6/10
Both an erotic/exploitation movie and an artistic view of cloistered life
22 September 2006
Warning: Spoilers
This movie isn't sure where it belongs. In part it is a well-realized historical period picture based on a novel by Stendahl. The photography is very fine, as are the settings and costumes.

Then it's also a movie that exists for the many opportunities to show nuns and novices without clothing, often involved in some sort of sexual activity. A somewhat trite them runs through this level, something about the unnatural state of confinement and the irresistible need for pleasure that nuns must feel. So we see kissing and fondling and masturbation with a hand-carved dildo and several tasteful scenes of copulation with men. The corollary theme is that sexual deprivation in women produces either a grimly authoritarian repression—the abbess (Gabriela Giacobbe) who carries a cane with a concealed sword she uses to find contraband in the bedding—or madness, as in the case of the nun who is convinced Jesus has taken her to bed and whose rose-thorn wounds she represents as stigmata. Or in the case of one of the main characters, Sister Clara (Ligia Branice), who begins the story as a truly devout nun, but in the last twenty minutes she seeks out the handsome artist Rodrigo (Howard Ross) and has ecstatic sex in the convent courtyard, crying out phrases that mirror the devotional language she's used earlier as a mystical bride of Christ. Then, inexplicably, she is mad, exposing herself with defiant, mocking, leering words and laughter to the priest, and then she is dead of the same poison that killed the abbess, as is the other nun, Sister Martina (Loredano Martínez), who'd been having sex with the virile male helper Silva (Alessandro Partexano) and who gave the abbess the poison she thought was just opium useful for mellowing her out a little, and opened the door for her lover as well. The cardinal, Clara's uncle, arrives and prays for assistance in ensuring that no word of this business will go beyond the convent walls, and he flashes a wicked grin. The nun earlier shown in late pregnancy smiles a different smile as she nurses her newborn baby; it is typical of the contradictions of this movie that the abbess, so firmly opposed to all forms of carnality, is kind to the pregnant nun.

The third element derives from making the film a vehicle for Ligia Branice, who happened to be married to the director.
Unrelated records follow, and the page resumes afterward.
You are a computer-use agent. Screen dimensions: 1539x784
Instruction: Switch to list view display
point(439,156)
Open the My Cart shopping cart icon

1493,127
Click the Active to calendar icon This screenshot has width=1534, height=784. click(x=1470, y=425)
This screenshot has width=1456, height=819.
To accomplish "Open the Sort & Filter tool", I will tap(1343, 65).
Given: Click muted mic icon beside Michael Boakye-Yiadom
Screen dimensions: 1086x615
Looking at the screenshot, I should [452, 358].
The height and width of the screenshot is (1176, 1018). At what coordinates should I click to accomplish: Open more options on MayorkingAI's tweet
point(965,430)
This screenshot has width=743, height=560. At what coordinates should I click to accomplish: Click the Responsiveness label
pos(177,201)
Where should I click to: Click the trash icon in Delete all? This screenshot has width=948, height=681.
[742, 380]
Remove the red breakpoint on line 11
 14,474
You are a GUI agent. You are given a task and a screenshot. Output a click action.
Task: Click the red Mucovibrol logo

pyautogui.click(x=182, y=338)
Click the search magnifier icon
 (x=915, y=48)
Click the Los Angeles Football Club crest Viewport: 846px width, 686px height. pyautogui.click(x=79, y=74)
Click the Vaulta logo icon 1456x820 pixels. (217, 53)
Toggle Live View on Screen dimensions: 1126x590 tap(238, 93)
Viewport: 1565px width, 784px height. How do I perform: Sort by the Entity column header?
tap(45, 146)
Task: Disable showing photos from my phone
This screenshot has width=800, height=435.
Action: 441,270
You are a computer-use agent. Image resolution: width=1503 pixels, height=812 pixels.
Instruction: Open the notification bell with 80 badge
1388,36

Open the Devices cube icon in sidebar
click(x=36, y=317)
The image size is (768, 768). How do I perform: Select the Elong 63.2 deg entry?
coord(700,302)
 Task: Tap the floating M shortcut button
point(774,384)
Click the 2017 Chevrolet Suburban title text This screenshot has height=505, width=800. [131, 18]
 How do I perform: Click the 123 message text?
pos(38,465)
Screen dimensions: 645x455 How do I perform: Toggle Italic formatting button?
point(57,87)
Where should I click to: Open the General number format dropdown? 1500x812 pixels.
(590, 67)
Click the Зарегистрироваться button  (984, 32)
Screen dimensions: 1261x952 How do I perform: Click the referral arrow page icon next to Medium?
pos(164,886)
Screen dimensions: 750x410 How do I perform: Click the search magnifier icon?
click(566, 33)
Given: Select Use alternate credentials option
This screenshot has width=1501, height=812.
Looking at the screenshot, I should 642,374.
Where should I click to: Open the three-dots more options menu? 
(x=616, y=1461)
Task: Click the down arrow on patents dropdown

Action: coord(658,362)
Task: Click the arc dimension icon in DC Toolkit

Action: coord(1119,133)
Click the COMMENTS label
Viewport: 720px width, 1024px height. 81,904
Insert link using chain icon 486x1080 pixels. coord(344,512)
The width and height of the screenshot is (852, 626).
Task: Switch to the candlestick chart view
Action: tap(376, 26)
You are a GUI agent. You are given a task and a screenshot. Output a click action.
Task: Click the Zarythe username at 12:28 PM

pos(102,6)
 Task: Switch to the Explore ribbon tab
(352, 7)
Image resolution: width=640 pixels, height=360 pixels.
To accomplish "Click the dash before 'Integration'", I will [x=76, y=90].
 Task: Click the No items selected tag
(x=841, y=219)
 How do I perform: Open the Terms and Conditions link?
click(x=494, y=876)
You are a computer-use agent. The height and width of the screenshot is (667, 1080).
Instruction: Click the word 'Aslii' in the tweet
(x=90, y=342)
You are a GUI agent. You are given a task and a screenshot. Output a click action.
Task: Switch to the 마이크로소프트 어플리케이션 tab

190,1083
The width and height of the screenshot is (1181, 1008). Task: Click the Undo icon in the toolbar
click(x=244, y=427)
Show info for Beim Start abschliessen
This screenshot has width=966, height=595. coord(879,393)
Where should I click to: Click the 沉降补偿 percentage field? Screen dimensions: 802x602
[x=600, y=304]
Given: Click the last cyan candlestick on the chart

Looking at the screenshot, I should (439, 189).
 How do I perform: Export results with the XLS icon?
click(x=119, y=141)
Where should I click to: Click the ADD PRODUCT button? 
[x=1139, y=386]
She has a striking, tapered face, with wide-set eyes and a generous mouth. Somehow she manages to acquire more and more exaggeratedly sexy make-up as the movie progresses. Her range as an actor is limited, however. She does fine as a quiet, devout nun, but as a lover and a madwoman she grimaces and chews the scenery, as they say, looking a little like a slim female impersonator trying to mimic Sophia Loren at fever pitch. She's much better than she is in Blanche, but she's still the weakest part of the film.